Bitcoin is a commodity, just like oil and corn, the U.S. Commodity Futures Trading Commission (CFTC) announced.
On Thursday, CFTC filed and settled charges against San Francisco-based bitcoin exchange Coinflip Inc, which it said facilitated commodity options-related transactions without complying with the Commodity Exchange Act (CEA) and the CFTC regulations.
“In this order, the CFTC for the first time finds that bitcoin and other virtual currencies are properly defined as commodities,” the commission said in a statement posted on its website.
According to the agency, Coinflip operated online platform Derivabit, offering to connect buyers and sellers of bitcoin option contracts. But because bitcoin options are deemed as “commodities,” CFTC said the company should have been properly registered and will be subjected to laws governing swaps.
“While there is a lot of excitement surrounding bitcoin and other virtual currencies, innovation does not excuse those acting in this space from following the same rules applicable to all participants in the commodity derivatives markets,” Aitan Goelman, head of CFTC’s Enforcement Division, said in the statement.
Coinflip CEO Francisco Riordan told Reuters that there was not enough trade volume for Derivabit to be sustained, and that the site’s customers already received refunds in July 2014 before the CFTC contacted him.
With the announcement, companies that plan to operate a trading platform for virtual currency derivatives or futures will now have to register as a swap execution facility or designated contract market. This will result in bringing dealings in bitcoin—known for its anonymity—into light. While this will help avoid a repeat of Mt. Gox snafu, it will also likely increase the cost of doing business with virtual currency.
BitPay loses $1.8 million in phishing scam
Over in Atlanta, merchant service BitPay fell victim to a phishing scam that cost the company 5,000 bitcoins worth over $1.8 million, Atlanta Business Chronicle reported.
According to the news outlet, BitPay Chief Financial Officer Bryan Krohn received an email from an online digital currency publication seeking a commentary about the bitcoin industry.

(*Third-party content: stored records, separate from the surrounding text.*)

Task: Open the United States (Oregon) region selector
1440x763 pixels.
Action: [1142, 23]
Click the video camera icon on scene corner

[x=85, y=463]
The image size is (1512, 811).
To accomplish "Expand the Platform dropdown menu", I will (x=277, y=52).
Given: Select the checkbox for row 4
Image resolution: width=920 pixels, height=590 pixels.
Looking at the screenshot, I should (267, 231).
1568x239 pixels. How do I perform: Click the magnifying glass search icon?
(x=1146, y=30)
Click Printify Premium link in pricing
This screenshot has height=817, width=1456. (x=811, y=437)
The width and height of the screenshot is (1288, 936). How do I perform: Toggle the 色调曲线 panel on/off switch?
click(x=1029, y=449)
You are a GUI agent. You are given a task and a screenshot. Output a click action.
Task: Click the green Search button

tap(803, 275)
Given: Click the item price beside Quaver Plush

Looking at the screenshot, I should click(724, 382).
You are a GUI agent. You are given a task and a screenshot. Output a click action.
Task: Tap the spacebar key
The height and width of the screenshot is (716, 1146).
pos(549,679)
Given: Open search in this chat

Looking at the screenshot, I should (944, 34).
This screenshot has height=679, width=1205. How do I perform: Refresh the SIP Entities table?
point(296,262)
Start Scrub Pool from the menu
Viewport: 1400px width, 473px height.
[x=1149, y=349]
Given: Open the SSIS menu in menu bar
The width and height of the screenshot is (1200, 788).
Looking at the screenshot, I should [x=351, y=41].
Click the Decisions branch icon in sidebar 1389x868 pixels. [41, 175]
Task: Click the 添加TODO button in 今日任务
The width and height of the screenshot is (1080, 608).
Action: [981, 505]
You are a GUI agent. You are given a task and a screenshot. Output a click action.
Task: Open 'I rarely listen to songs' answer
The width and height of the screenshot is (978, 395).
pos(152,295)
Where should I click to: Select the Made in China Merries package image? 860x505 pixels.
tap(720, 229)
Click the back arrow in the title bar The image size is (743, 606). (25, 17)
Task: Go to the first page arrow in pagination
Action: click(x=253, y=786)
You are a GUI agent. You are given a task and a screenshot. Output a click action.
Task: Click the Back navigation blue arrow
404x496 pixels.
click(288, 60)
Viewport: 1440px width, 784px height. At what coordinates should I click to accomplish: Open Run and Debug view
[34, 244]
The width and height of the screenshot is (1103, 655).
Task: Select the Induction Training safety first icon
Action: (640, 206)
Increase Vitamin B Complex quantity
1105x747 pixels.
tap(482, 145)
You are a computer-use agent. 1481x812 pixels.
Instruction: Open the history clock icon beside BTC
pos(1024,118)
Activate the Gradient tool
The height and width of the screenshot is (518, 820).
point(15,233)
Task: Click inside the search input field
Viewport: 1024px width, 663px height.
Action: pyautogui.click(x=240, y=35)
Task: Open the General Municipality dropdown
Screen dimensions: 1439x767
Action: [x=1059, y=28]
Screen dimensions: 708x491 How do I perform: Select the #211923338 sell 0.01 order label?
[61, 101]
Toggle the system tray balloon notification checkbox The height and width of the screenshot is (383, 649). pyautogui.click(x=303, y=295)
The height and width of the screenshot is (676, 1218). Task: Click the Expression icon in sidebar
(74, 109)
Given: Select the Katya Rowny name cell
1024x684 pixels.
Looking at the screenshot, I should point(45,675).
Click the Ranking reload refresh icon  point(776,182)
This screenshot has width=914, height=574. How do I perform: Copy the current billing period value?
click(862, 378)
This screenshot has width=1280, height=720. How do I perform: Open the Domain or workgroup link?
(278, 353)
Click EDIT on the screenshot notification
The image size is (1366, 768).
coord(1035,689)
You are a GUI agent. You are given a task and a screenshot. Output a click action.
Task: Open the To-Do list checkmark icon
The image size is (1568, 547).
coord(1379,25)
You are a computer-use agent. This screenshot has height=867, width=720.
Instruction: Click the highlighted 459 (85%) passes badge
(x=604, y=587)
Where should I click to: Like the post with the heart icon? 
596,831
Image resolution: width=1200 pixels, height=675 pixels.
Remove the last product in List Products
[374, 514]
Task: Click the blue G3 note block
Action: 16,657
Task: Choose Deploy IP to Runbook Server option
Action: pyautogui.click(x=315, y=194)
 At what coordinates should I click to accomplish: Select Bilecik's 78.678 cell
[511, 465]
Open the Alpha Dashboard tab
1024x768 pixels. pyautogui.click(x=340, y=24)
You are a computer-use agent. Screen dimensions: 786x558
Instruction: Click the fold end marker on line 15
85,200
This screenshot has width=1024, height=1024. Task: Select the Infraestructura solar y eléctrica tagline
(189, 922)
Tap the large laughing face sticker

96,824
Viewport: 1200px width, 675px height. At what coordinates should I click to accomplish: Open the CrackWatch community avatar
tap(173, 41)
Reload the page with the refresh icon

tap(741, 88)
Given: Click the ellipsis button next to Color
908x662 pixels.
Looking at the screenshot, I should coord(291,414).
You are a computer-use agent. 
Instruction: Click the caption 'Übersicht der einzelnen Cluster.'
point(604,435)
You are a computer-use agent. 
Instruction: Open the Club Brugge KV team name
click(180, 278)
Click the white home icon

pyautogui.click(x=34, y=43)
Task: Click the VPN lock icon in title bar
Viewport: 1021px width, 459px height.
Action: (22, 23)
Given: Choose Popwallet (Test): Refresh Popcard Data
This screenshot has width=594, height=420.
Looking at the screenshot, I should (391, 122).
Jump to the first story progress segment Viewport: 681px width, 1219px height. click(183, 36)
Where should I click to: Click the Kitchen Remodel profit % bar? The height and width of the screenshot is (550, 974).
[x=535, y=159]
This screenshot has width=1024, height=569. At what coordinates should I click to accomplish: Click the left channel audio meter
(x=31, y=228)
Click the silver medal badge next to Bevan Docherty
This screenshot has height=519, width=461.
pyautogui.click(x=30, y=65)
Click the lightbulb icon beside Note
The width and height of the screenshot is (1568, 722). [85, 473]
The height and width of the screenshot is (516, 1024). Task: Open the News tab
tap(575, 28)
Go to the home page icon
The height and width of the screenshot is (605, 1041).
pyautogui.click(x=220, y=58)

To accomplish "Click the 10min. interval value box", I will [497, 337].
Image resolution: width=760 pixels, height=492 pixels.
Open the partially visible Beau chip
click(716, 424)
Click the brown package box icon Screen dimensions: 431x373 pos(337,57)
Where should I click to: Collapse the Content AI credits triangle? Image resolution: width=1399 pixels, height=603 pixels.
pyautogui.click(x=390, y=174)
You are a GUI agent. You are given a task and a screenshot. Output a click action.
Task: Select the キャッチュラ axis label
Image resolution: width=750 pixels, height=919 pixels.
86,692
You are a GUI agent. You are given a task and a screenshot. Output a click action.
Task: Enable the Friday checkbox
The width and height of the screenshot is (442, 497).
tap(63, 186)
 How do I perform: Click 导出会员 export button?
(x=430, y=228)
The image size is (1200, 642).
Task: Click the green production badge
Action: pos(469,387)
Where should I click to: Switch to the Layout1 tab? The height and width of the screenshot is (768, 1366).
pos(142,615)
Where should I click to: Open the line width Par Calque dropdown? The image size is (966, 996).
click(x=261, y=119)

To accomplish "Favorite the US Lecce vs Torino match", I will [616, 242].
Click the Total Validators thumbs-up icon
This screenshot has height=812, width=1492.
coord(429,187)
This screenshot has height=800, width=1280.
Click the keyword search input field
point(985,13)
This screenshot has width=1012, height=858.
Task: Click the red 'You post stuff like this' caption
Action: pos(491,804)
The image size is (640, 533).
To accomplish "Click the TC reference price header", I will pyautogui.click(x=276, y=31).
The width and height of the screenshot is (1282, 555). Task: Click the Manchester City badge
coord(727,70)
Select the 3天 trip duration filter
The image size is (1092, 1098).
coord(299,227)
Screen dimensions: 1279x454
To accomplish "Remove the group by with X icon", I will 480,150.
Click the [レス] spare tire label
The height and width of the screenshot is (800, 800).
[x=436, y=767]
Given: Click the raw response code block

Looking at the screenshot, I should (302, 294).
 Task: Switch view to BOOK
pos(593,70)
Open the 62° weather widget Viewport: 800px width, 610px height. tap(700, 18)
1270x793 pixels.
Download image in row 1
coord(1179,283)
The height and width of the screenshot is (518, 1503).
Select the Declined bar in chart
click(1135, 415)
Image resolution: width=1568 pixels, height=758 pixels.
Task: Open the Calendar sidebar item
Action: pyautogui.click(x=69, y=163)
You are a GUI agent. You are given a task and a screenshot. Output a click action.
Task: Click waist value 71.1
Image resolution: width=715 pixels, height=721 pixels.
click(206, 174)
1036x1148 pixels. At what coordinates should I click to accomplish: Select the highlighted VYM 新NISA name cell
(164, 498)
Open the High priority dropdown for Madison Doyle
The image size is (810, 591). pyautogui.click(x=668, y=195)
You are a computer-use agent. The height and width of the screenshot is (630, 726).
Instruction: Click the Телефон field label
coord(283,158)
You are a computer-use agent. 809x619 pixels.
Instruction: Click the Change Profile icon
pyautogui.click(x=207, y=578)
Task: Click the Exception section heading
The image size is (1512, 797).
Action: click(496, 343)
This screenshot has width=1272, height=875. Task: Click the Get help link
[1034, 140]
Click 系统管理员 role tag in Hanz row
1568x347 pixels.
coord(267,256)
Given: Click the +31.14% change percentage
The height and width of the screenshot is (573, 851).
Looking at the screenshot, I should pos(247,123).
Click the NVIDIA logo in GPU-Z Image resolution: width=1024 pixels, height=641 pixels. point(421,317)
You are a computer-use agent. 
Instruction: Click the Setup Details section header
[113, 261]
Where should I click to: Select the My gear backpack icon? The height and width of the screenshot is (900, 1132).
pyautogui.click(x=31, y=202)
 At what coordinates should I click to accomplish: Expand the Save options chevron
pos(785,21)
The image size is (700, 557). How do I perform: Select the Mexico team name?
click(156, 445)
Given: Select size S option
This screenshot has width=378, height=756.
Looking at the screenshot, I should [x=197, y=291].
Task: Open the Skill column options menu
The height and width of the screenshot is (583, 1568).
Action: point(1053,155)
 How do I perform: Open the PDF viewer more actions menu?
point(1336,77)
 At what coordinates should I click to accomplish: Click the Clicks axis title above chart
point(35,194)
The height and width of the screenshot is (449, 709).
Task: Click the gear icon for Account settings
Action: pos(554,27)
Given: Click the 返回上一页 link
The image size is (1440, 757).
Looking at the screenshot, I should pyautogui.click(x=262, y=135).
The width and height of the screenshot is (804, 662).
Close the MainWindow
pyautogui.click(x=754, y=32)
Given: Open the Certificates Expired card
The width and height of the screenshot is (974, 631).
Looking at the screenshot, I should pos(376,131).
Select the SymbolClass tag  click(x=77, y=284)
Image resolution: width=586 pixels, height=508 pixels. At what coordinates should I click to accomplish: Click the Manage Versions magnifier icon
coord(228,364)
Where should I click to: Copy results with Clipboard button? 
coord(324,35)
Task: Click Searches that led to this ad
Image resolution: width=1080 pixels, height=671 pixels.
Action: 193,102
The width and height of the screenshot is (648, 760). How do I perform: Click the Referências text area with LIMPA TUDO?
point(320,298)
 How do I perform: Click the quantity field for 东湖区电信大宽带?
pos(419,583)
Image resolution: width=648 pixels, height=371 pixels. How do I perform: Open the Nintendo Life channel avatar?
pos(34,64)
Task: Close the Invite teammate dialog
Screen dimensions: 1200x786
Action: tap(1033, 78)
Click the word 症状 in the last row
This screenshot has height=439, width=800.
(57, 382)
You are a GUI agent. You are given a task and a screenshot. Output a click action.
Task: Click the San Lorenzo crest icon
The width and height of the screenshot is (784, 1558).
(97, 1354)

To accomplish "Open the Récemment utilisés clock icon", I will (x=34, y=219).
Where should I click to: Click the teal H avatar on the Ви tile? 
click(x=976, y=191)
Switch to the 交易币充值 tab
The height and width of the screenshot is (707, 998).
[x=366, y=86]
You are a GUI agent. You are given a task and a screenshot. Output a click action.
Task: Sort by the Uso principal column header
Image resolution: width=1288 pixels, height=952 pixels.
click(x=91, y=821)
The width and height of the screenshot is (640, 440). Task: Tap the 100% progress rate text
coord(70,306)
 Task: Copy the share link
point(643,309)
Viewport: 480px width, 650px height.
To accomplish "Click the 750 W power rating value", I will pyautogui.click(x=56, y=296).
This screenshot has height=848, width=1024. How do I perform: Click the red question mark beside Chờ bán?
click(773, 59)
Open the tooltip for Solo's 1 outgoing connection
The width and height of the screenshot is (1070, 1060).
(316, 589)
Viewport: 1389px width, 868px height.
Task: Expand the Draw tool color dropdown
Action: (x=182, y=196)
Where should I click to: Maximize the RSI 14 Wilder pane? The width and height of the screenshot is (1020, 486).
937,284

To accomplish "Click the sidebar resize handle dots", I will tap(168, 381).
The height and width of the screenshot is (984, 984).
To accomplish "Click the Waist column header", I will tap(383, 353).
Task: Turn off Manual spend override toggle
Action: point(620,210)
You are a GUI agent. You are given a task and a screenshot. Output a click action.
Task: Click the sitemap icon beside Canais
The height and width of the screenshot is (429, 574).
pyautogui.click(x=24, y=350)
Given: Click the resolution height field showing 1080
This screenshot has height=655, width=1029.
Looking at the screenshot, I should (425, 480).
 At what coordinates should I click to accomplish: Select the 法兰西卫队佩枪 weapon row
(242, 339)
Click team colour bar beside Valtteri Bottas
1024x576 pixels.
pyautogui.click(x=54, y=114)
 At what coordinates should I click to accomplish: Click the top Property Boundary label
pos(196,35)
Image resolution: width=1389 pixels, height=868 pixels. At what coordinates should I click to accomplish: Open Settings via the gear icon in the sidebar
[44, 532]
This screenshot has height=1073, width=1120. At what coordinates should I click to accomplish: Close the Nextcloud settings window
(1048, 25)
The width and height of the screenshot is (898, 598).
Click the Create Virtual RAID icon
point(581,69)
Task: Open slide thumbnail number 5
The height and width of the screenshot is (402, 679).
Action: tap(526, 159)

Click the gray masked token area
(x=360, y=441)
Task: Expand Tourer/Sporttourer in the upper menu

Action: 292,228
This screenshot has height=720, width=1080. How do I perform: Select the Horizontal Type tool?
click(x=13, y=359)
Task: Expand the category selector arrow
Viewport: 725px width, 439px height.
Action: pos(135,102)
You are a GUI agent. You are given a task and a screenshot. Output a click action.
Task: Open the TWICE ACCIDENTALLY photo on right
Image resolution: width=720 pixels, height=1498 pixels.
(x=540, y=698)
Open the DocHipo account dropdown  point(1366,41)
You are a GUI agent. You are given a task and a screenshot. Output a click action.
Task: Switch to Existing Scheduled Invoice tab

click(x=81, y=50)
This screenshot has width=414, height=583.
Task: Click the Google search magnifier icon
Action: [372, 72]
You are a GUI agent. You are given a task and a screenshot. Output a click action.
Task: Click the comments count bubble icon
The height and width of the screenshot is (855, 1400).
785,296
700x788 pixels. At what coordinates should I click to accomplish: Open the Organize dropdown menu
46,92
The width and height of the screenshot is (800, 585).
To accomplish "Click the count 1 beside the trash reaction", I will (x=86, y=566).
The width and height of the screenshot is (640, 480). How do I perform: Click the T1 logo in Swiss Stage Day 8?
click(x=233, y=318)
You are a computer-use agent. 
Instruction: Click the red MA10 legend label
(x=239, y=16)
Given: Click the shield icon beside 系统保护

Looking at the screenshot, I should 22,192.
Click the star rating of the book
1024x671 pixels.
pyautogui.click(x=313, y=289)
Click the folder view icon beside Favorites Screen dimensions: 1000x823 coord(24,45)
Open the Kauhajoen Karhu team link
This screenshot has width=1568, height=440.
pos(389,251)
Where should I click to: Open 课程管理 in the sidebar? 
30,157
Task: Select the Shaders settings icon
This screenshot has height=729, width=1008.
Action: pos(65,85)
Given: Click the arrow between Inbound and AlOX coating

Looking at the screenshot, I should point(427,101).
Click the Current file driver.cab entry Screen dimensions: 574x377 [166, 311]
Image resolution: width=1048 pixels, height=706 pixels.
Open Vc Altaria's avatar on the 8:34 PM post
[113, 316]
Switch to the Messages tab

The email, however, came from a hacker, who redirected Krohn to another website, where the BitPay executive allegedly gave the information for his corporate email account.
“After capturing Mr. Krohn’s Bitpay credentials, the hacker used that information to hack into Mr. Krohn’s BitPay email account to fraudulently cause a transfer of bitcoin,” the report stated, quoting the lawsuit filed by BitPay.
The hacker, posing as Krohn, allegedly sent emails to BitPay CEO Stephen Pair and asked Pair to send 1,000 bitcoins to a customer’s wallet. The hacker repeated the request, and was again successful. On the third try, the hacker asked Pair to send 3,000 bitcoins.
Pair uncovered the scam when he copied BitPay’s real customer on the email about the transfer of 3,000 coins, but the customer replied that they did not purchase the bitcoins.
The company said the insurer has refused to cover $950,000 of the loss, prompting BitPay to sue the insurance company.
Sounds similar? This incident is reminiscent of the incident that led eventually led to Mt. Gox’s demise.
The Tokyo-based bitcoin exchange, once the world’s largest exchange platform for bitcoin, filed for bankruptcy in 2014, claiming that it had lost 850,000 of its bitcoins—worth more than $450 million at the time—to hackers who exploited the site’s “transactional malleability.”
Mt. Gox ex-CEO Mark Karpeles was arrested in Japan last August in connection with the missing bitcoins. Japanese prosecutors filed embezzlement charges against the Frenchman in connection with the disappearance of about $2.7 million in virtual currency.